• What is expected
The answer should hold only the lines from the one containing "Open Dịch vụ trực tuyến menu item" through the one containing "This screenshot has" in the entries below, copied exactly, without pictures.

• Information shown
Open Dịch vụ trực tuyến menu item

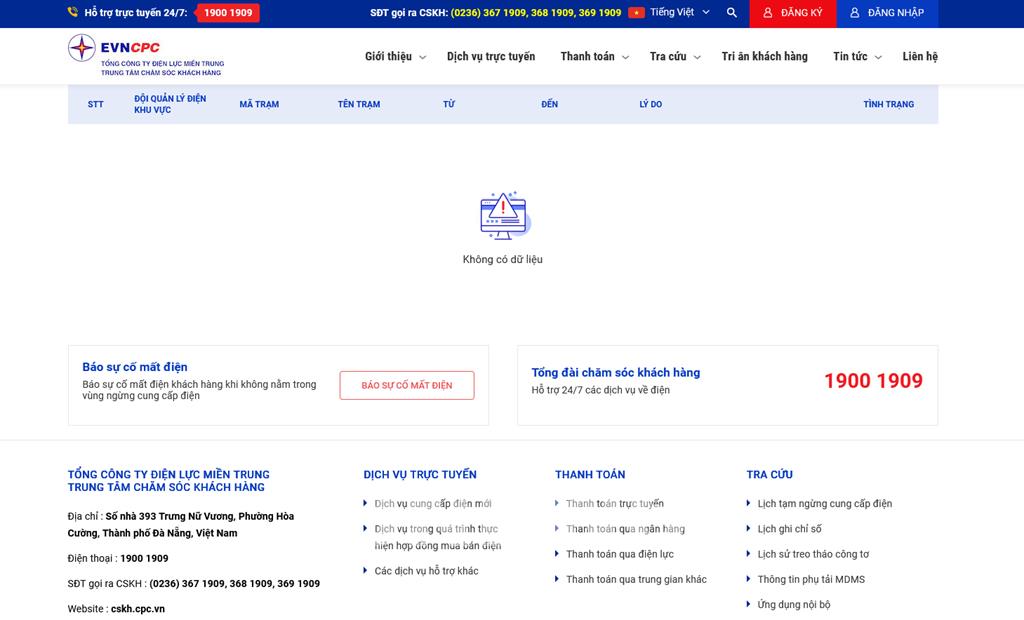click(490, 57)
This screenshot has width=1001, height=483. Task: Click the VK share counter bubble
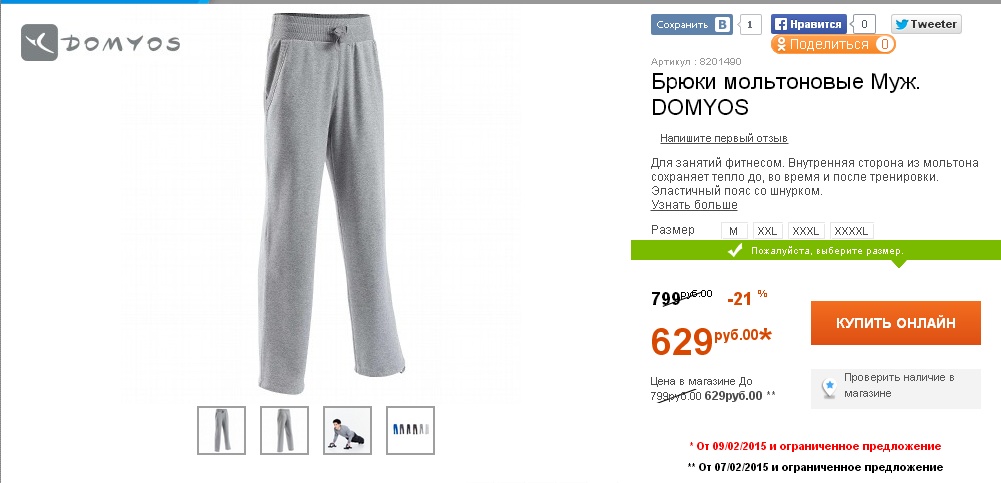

* * *

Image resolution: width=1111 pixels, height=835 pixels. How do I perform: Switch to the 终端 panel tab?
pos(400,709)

--

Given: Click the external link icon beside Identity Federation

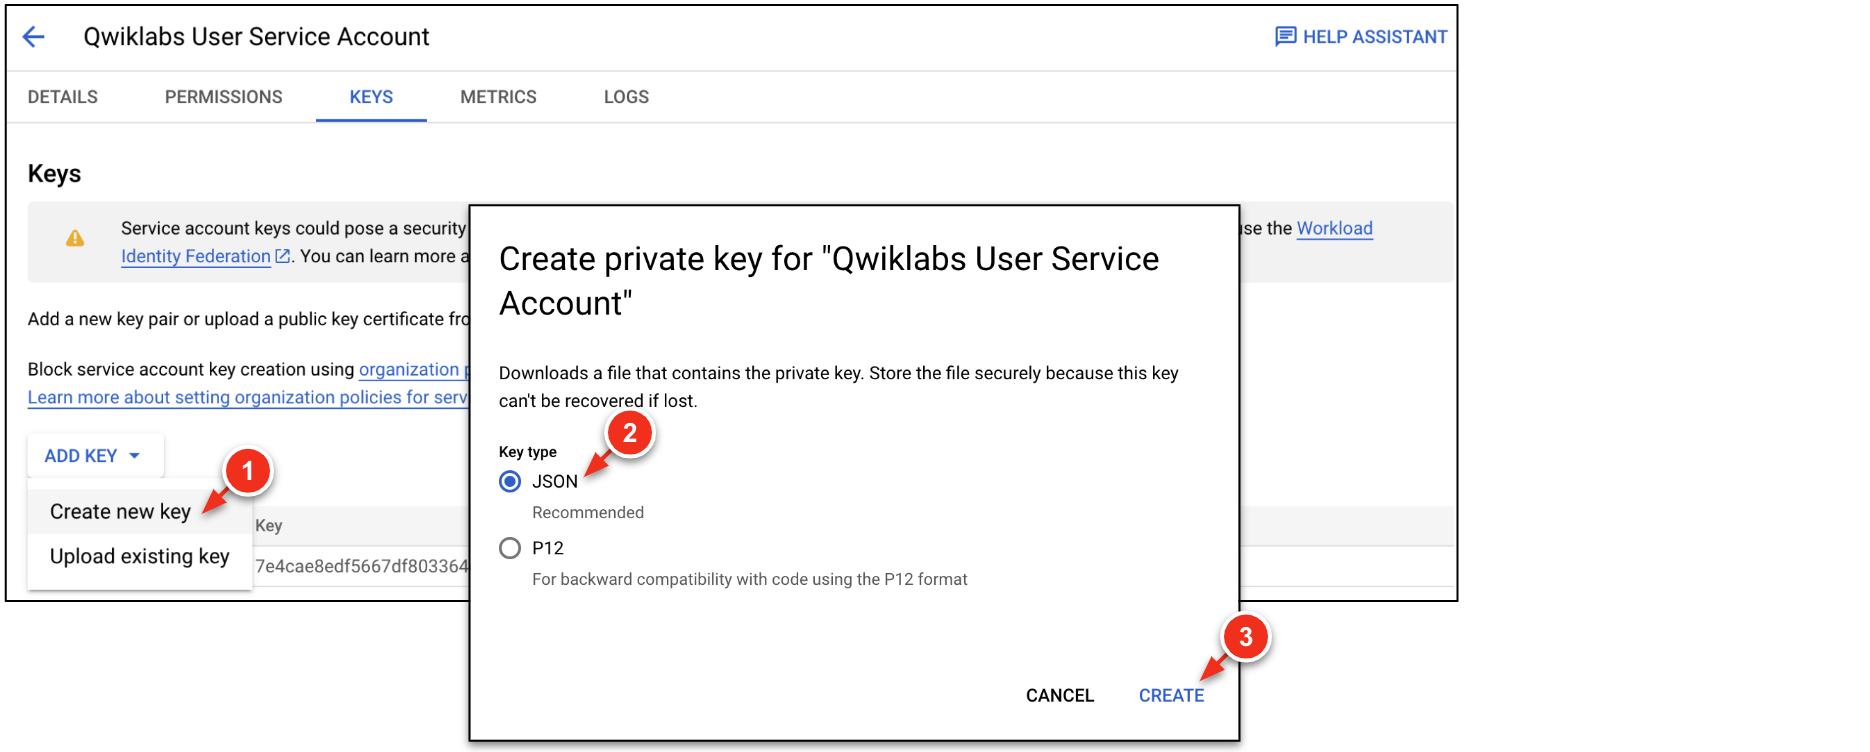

• Response below
Open Dịch vụ trực tuyến menu item

click(490, 57)
This screenshot has width=1001, height=483. Task: Click the VK share counter bubble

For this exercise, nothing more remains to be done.